▶ [Problem statement]: Each record below should be written out again exactly.

▶ [Input]:
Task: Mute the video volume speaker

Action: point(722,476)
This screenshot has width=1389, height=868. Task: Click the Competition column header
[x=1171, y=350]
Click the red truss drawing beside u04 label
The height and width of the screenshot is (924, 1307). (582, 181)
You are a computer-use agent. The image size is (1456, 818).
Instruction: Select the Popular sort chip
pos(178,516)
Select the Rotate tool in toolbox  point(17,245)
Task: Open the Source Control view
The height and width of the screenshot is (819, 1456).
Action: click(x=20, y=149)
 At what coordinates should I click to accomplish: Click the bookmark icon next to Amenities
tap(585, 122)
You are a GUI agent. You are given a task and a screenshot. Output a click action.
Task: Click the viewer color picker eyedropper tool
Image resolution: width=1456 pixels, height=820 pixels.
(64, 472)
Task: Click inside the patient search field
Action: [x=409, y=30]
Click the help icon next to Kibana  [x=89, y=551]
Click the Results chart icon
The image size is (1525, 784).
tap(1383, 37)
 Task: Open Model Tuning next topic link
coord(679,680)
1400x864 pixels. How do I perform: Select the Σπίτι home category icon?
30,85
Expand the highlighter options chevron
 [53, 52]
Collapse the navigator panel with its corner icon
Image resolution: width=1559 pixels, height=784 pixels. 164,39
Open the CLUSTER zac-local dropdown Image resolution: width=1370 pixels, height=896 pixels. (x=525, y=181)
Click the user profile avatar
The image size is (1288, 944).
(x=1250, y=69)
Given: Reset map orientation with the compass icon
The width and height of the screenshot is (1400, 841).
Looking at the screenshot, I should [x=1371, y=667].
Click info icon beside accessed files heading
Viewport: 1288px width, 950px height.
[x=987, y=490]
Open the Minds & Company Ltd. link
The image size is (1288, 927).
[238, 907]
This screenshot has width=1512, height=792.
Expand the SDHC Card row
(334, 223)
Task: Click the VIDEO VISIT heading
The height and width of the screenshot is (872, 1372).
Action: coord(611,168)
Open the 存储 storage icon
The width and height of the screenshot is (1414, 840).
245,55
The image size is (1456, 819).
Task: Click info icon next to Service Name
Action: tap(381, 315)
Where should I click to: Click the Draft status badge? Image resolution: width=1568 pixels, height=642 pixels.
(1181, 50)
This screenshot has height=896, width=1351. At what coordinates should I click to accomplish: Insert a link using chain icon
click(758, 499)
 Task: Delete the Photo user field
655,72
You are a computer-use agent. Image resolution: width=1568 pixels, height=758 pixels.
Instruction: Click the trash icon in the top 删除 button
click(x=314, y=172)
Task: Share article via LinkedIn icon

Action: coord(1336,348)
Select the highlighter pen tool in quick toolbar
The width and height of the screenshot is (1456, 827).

▶ [Solved exercise]:
Task: Mute the video volume speaker

Action: point(722,476)
This screenshot has width=1389, height=868. Task: Click the Competition column header
[x=1171, y=350]
Click the red truss drawing beside u04 label
The height and width of the screenshot is (924, 1307). (582, 181)
You are a computer-use agent. The image size is (1456, 818).
Instruction: Select the Popular sort chip
pos(178,516)
Select the Rotate tool in toolbox  point(17,245)
Task: Open the Source Control view
The height and width of the screenshot is (819, 1456).
Action: click(x=20, y=149)
 At what coordinates should I click to accomplish: Click the bookmark icon next to Amenities
tap(585, 122)
You are a GUI agent. You are given a task and a screenshot. Output a click action.
Task: Click the viewer color picker eyedropper tool
Image resolution: width=1456 pixels, height=820 pixels.
(64, 472)
Task: Click inside the patient search field
Action: [x=409, y=30]
Click the help icon next to Kibana  [x=89, y=551]
Click the Results chart icon
The image size is (1525, 784).
tap(1383, 37)
 Task: Open Model Tuning next topic link
coord(679,680)
1400x864 pixels. How do I perform: Select the Σπίτι home category icon?
30,85
Expand the highlighter options chevron
 [53, 52]
Collapse the navigator panel with its corner icon
Image resolution: width=1559 pixels, height=784 pixels. 164,39
Open the CLUSTER zac-local dropdown Image resolution: width=1370 pixels, height=896 pixels. (x=525, y=181)
Click the user profile avatar
The image size is (1288, 944).
(x=1250, y=69)
Given: Reset map orientation with the compass icon
The width and height of the screenshot is (1400, 841).
Looking at the screenshot, I should [x=1371, y=667].
Click info icon beside accessed files heading
Viewport: 1288px width, 950px height.
[x=987, y=490]
Open the Minds & Company Ltd. link
The image size is (1288, 927).
[238, 907]
This screenshot has width=1512, height=792.
Expand the SDHC Card row
(334, 223)
Task: Click the VIDEO VISIT heading
The height and width of the screenshot is (872, 1372).
Action: coord(611,168)
Open the 存储 storage icon
The width and height of the screenshot is (1414, 840).
245,55
The image size is (1456, 819).
Task: Click info icon next to Service Name
Action: tap(381, 315)
Where should I click to: Click the Draft status badge? Image resolution: width=1568 pixels, height=642 pixels.
(1181, 50)
This screenshot has height=896, width=1351. At what coordinates should I click to accomplish: Insert a link using chain icon
click(758, 499)
 Task: Delete the Photo user field
655,72
You are a computer-use agent. Image resolution: width=1568 pixels, height=758 pixels.
Instruction: Click the trash icon in the top 删除 button
click(x=314, y=172)
Task: Share article via LinkedIn icon

Action: coord(1336,348)
Select the highlighter pen tool in quick toolbar
The width and height of the screenshot is (1456, 827).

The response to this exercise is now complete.